In the end, he declared that he had to ride out to clear his head, and went to the stables. One of the lay sisters was hauling muck out of the stable yard, and she brought his horse and saddled it for him. It was odd to Luca, who had lived for so long in a world without women, to see all the hard labouring work done by women, all the religious services observed by women, living completely self-sufficiently, in a world without men except for the visiting priest. It added to his sense of unease and displacement. These women lived in a community as if men did not exist, as if God had not created men to be their masters. They were complete to themselves and ruled by a girl. It was against everything he had observed and everything he had been taught and it seemed to him no wonder at all that everything had gone wrong.
As Luca was waiting for his horse to be led out, he saw Freize appear in the archway with his skewbald cob tacked up, and watched him haul himself into the saddle.
‘I ride alone,’ Luca said sharply.
‘You can. I’ll ride alone too,’ Freize said equably.
‘I don’t want you with me.’
‘I won’t be with you.’
‘Ride in the other direction then.’
‘Just as you say.’
Freize paused, tightened his girth, and went through the gate, bowing with elaborate courtesy to the old porteress who scowled at him, and then he waited outside the gate for Luca to come trotting through.
‘I told you, I don’t want you riding with me.’
‘Which is why I waited,’ Freize explained patiently. ‘To see what direction you were going in, so that I could make sure I took the opposite one. But of course, there may be wolves, or thieves, highwaymen or brigands, so I don’t mind your company for the first hour or so.’

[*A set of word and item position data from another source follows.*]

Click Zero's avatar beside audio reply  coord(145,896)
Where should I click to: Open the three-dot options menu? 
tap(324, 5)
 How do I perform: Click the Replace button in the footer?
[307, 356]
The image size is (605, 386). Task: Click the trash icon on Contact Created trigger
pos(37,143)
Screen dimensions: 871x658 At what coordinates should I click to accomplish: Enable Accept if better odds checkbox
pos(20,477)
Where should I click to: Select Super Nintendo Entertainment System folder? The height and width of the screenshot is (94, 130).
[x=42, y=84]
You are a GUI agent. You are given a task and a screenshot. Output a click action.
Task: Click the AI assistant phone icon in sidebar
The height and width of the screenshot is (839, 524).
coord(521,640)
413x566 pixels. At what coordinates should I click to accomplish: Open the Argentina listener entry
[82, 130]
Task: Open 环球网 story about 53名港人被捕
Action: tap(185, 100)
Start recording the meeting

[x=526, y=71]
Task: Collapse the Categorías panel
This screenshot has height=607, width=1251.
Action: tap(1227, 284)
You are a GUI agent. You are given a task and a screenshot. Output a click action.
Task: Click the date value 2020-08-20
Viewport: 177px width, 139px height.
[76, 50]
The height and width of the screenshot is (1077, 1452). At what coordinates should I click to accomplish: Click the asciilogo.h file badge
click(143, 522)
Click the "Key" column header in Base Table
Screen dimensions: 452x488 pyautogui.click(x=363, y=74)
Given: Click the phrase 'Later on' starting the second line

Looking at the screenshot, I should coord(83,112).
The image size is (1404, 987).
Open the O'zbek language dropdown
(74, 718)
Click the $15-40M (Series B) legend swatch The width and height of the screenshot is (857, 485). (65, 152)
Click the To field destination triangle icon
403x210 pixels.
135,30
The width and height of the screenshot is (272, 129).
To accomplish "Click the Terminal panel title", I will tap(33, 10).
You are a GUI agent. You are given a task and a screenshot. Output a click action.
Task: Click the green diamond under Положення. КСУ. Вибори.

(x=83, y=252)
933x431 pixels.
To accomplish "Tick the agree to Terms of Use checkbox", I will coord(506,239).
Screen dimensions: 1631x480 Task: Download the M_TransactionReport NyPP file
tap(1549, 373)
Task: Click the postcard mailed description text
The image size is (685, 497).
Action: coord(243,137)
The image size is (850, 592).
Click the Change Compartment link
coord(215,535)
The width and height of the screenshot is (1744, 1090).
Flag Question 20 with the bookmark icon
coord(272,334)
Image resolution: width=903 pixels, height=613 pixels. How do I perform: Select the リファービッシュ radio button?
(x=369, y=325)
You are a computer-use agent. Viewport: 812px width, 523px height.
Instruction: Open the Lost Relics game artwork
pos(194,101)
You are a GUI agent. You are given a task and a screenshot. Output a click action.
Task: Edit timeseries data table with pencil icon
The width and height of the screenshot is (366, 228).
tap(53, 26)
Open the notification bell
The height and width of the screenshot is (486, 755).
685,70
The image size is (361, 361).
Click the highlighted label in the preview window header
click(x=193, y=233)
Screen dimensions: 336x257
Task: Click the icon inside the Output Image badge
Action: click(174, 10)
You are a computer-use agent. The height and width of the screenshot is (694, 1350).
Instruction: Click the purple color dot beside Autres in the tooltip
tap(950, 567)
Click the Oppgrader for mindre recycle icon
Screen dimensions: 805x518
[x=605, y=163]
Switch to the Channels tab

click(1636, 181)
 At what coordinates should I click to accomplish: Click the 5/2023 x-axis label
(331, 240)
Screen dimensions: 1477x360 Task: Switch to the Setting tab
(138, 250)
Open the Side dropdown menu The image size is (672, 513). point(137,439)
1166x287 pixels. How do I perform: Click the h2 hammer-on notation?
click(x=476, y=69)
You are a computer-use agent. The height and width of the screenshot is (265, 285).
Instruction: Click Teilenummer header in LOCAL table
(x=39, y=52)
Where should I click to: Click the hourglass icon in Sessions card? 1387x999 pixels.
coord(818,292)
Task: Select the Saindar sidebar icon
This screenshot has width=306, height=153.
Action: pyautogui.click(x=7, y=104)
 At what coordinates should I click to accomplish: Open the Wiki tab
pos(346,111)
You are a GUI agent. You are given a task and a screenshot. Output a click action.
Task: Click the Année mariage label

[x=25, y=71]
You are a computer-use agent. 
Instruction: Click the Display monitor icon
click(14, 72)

‘Just shut up and let me think,’ Luca said ungraciously.
‘Not a word,’ Freize remarked to his horse, who flickered a brown ear at him. ‘Silent as the grave.’
He actually managed to keep his silence for several hours as they rode north, at a hard pace away from the abbey, from Castle Lucretili, and the little village that sheltered beneath its walls. They took a broad smooth track with matted grass growing down the middle and Luca put his horse in a canter, hardly seeing the odd farmhouse, the scattering flock of sheep, the carefully tended vines. But then, as it grew hotter towards midday, Luca drew up his horse, suddenly realising that they were some way from the abbey, and said, ‘I suppose we should be heading back.’
‘Maybe you’d like a drop of small ale and a speck of bread and ham first?’ Freize offered invitingly.
‘Do you have that?’
‘In my pack. Just in case we got to this very point and thought we might like a drop of small ale and a bite to eat.’
Luca grinned. ‘Thank you,’ he said. ‘Thank you for bringing food, and thank you for coming with me.’
Freize nodded smugly, and led the way off the road into a small copse where they would be sheltered from the sun. He dismounted from his cob and slung the reins loosely over the saddle. The horse immediately dropped its head and started to graze the thin grass of the forest floor. Freize spread his cape for Luca to sit, and unpacked a stone jug of small ale, and two loaves of bread. The two men ate in silence, then Freize produced, with a flourish, a half bottle of exquisitely good red wine.
‘This is excellent,’ Luca observed.
‘Best in the house,’ Freize answered, draining the very dregs.
Luca rose, brushed off the crumbs, and took up the reins of his horse, which he had looped over a bush.
‘Horses could do with watering before we go back,’ Freize remarked.
The two young men led the horses back along the track, and then mounted up to head for home. They rode for some time until they heard the noise of a stream, off to their left, deeper in the forest. They broke off from the track and, guided by the noise of running water, first found their way to a broad stream, and then followed it downhill to where it formed a wide deep pool. The bank was muddy and well-trodden, as if many people came here for water, an odd sight in the deserted forest. Luca could see the marks in the mud of the wooden pattens that the nuns wore over their shoes when they were working in the abbey gardens and fields.